I'll upload the pics on tuesday or wednesday! I want full size and i'll only get use fast internet then.  so... i guess that's it. (sorry my thoughts are all jumbled on this entry) TC everyone! Come to links this saturday!

Saturday, November 11, 2006

0/3 so far :(

Today startd out ok.  I went with my parents to the Messiah thingy and took pictures.  It was fun being a photographer. :)


At 12:30, i left to go to galle. I had to walk maow there cause he had to go to choir.  For me, i went to GCF to see all the leaders who were going on their retreat.  I went there cuz i wanted to see angel before they left, but when i got there, they were all in the bus already.  She saw me and waced, but that's all i got.  I was supposed to go with them, but there were 3 things that made me not go.  i'll get to those in a bit.

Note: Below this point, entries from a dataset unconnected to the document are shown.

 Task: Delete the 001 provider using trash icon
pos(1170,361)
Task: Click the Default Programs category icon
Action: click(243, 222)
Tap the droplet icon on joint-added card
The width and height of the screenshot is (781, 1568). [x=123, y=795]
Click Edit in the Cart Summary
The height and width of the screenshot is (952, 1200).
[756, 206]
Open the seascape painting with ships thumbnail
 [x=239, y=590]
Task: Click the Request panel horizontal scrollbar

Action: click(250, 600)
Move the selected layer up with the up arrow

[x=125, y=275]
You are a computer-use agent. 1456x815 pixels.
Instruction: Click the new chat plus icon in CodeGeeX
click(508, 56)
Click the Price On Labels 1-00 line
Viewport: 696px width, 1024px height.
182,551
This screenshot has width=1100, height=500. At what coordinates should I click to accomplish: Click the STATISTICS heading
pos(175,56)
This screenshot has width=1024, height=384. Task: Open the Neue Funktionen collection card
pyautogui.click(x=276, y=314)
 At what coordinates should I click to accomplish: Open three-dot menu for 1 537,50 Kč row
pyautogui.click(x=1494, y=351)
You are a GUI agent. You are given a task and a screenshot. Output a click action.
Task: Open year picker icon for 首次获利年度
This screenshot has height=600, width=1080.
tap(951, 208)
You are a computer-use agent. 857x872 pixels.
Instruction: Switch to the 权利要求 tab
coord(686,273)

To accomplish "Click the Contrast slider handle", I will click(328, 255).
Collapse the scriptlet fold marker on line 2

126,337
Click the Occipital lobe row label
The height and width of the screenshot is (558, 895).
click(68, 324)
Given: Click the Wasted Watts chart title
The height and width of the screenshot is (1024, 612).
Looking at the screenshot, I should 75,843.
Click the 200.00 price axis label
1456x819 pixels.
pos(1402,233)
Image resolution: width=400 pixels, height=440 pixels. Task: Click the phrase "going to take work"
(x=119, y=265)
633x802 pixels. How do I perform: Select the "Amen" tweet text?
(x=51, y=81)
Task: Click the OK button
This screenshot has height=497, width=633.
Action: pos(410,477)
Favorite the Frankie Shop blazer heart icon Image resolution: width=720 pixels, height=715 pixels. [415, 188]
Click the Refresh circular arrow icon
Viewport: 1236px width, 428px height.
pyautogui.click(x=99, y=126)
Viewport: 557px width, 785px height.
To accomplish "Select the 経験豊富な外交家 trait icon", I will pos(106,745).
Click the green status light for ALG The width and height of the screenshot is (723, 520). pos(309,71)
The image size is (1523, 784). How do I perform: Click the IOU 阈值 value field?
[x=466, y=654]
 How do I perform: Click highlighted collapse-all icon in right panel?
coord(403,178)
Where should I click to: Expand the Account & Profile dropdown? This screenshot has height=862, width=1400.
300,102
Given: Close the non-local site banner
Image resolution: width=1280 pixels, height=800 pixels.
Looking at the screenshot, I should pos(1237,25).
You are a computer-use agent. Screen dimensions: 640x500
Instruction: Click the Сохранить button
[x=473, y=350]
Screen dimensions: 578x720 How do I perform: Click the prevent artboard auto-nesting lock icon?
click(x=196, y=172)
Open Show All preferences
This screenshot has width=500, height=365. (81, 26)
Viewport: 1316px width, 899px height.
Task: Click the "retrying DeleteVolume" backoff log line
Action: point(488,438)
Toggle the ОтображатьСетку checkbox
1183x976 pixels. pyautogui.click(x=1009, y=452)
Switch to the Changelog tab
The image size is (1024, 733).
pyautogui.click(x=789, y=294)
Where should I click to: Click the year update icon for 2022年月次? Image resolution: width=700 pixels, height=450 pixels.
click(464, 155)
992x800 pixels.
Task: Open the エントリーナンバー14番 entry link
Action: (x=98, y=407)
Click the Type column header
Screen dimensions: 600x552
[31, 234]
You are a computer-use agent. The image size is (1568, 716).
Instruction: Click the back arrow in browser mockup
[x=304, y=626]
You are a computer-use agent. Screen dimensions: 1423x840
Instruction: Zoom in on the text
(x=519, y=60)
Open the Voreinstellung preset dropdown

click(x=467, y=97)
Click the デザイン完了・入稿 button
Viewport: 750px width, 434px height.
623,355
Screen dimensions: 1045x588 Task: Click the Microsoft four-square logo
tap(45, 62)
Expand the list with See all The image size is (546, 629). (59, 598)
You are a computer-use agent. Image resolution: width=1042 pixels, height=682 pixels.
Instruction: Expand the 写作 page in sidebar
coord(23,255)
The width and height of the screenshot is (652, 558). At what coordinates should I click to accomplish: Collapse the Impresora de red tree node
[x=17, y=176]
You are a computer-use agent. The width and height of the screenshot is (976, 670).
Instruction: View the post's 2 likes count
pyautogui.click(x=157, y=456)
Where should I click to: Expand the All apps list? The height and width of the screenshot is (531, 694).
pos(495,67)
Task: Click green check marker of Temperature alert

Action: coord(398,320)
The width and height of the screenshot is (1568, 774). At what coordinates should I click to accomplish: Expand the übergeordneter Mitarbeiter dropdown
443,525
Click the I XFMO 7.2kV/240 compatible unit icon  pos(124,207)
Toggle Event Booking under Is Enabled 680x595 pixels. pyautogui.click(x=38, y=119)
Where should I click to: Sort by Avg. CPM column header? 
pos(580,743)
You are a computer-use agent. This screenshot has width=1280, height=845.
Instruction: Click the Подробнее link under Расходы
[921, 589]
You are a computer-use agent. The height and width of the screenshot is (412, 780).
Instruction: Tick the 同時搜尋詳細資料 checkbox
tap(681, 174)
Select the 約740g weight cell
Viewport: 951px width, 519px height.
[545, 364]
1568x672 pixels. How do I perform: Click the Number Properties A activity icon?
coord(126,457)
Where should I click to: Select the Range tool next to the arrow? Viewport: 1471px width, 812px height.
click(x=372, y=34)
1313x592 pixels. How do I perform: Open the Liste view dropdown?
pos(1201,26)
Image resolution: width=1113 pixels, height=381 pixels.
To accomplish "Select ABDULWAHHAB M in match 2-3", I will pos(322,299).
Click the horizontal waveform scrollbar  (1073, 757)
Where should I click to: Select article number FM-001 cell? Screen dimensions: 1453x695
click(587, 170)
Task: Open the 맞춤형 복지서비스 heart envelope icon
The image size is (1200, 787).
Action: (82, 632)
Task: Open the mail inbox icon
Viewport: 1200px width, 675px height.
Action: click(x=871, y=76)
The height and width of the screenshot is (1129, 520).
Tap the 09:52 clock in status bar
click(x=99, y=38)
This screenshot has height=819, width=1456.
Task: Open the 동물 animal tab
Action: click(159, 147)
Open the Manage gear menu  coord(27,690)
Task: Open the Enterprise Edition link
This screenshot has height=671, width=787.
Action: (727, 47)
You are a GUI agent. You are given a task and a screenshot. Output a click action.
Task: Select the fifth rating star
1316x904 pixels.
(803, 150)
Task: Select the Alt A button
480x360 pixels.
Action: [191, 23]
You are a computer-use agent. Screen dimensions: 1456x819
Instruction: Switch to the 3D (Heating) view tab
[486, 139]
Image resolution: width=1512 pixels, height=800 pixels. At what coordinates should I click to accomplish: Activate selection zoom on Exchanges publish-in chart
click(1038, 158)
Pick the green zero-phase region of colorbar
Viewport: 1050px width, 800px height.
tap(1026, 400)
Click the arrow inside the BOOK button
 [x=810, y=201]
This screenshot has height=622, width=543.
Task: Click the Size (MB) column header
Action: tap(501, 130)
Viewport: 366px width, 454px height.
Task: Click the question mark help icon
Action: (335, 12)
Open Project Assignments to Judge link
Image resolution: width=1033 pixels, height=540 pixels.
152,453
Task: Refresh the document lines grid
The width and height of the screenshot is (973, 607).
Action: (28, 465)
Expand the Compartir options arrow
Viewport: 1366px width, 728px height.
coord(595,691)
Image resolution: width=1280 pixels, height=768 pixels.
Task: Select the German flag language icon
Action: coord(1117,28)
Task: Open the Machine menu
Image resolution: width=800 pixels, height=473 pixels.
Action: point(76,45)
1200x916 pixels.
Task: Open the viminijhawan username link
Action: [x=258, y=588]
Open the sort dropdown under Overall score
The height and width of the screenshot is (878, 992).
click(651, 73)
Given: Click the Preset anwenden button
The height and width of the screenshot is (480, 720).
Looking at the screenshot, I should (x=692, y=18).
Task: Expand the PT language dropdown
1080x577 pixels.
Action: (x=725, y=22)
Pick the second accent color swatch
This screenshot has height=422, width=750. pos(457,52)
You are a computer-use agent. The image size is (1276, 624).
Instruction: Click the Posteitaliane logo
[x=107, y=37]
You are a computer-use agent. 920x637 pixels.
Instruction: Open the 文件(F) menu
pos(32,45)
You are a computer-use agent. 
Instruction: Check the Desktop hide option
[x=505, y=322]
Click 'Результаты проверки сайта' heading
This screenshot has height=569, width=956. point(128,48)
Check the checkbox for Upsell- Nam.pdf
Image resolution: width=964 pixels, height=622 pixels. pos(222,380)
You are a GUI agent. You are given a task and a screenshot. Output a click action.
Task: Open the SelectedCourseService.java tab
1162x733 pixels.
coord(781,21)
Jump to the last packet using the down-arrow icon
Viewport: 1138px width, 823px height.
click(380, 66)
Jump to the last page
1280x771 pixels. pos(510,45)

So i went back to galle to kill time till 2:30.  I was supposed to meet najee for lunch with her mom, but she couldn't make lunch.  But we were still gonna meet at 2:30.  So anyway, i killed time by walking around till 2:30, then i was waiting for her to text me where we would meet...... NO text.  So i waited....No text.  so then i texted Ams to tell me when she would be at the youth center cause i had to meet her for a missions team meeting at 3:30.


So then, i sat in the food court till about 3.  Naj never texted.  So i was thinking to myself that there was no time left to do anything with her if she didn;t come soon.  So i waited and waited.  I literally walked in circles around galle till 3:30.  Then that was it.  There was no waiting anymore.  I had to go meet ams.


I was pretty bummed cause one of the reasons i stayed was to meet with najee.  I was supposed to join her and her mom one time, but i couldn't so this was supposed to be me making up for it.  But.....It's didn't happen.


Then while i was walking to gcf, i get a call.  And it's najee saying that she left her cellphone at home so she wasn;t getting my texts and she was sorry she couldn;t make it.  But she was still coming to the missions team meeting anyway. 


So i go t to GCF and as usual, the Youth Center was locked.  So i had to go down and tell them to open it.  It took em like 15 minutes, but they got it open eventually.


The second reason i didn;t go was cuz of this meeting. We really needed to plan something.  But for some reason i couldn't get my head in the meeting.  And jam didn't seem to like my ideas.  And i dunno.  It wasn;t that good.  I really felt like a bad leader for not being able to handle that simple meeting.


Najee told me she was really sorry about what happend.  I knew she already felt bad so i just told her it was ok.  It really wasn't so bad, it was just.....disappointing.  Oooooh, and najee, if you're reading this, it's ok.  Really. Things like that happen. :) I forgive you k? :D


Once everyone left, i just waited in the YC for my parents.  I finished up the stuff we didn't do at the meeting... It was sad for me cuz i was doing it by myself... But it was ok.  i know not everything is supposed to be fun.  it also made me feel bad cuz Ams ditched her friends to come to that meeting, and thats the kind of meeting it turned out to be.


Then, when my parents finally got me, did they ask how my day was? no. They just talked about their day.... I didn't want to bring up my day anyway. :|


So yeah.  1 reason i skipped the retreat didn't push through, and the other one didn't go well.  i kept thinking about "what if i just went."  but you know what? i'll get over it.


The last and final reason i didn;t go to the retreat was cuz maow and i are watching cyber sunday tomorrow.  It's a WWE thing and sunday is the last showing.  I don;t wanna risk being late for it cause we talked about watching this for a long time.  We've missed a lot of the PPVs already cuz i always had something.  So this one should be good!


So even though my day wasn't good, i know that God made me have it for a reason.  I dunno what it is, but God uses everything.